Here’s a scene with Gable playing Big Bad Wolf to MacDonald’s Little Red Riding Hood, and with some Godly rigmarole thrown in. It offers a fair idea of what the whole picture is like — saints and sinners side by side. MacDonald’s timorousness in the last seconds of this clip is, I think, the wittiest bit of acting she ever did. Elsewhere in the picture, she’s up to her usual, artificial tricks — indignant little sniffs, silent era pantomime gestures and so forth. Her acting in this scene isn’t exactly realistic, either, but it’s specific, beautifully timed and very funny. The way her eyes dart about before she she speaks Blackie’s name, and the fraidy-cat whisper she employs when she says, “Blehckie . . .” give the impression that she believes she has just taken her first uncertain step down the primrose path to Perdition. I think it’s hilarious. Billie Burke couldn’t have played this moment better.

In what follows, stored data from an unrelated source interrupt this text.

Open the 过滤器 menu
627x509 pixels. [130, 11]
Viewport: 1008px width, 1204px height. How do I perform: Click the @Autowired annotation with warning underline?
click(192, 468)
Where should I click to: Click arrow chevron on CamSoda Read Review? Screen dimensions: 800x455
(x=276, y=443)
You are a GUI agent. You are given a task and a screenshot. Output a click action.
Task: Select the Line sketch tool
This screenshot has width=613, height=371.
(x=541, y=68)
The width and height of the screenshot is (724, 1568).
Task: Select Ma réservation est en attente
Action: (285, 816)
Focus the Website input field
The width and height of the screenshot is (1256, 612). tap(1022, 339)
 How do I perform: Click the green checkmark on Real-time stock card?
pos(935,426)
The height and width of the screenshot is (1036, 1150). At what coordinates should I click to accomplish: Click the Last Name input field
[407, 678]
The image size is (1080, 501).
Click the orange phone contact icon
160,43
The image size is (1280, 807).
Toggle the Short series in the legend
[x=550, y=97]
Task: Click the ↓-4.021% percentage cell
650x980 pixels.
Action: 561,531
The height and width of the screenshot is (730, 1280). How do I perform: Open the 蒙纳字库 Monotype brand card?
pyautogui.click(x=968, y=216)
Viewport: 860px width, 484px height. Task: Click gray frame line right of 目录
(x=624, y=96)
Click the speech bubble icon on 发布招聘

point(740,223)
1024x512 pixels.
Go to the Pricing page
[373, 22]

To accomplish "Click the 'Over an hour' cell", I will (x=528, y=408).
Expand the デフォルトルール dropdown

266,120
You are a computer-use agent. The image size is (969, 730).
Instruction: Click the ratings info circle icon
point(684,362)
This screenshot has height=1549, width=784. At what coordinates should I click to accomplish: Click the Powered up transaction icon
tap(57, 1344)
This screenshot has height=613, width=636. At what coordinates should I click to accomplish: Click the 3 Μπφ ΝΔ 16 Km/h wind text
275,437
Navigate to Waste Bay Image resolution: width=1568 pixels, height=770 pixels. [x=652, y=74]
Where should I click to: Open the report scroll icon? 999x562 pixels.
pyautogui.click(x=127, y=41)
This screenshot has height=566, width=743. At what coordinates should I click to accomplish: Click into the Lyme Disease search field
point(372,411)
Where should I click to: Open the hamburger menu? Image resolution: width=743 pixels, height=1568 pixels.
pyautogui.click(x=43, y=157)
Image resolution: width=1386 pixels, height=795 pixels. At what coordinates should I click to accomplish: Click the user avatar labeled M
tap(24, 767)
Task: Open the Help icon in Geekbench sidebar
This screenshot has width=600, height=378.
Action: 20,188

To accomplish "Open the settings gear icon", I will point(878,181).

Blackie’s atheism is just scornful enough to let you know that he’ll have to convert in the final reel, after the vengeful God has set his rafters a-rattling and crushed thousands of sinners, women, children and dress extras under piles of balsa wood debris.
As a matter of fact, the earthquake sequence is thrilling. The special effects are astonishingly realistic; the juxtaposition of ceilings caving in, walls crumbling, buildings collapsing, pavement opening up, followed by moments of quiet and then even more calamitous aftershocks — sudden explosions, fireballs, nearly-rescued victims being buried under new torrents of falling bricks — it’s all very life-like and terrifying. And unlike nearly every disaster flick that followed “San Francisco,” the story does not seem like it’s simply marking time before the disaster strikes.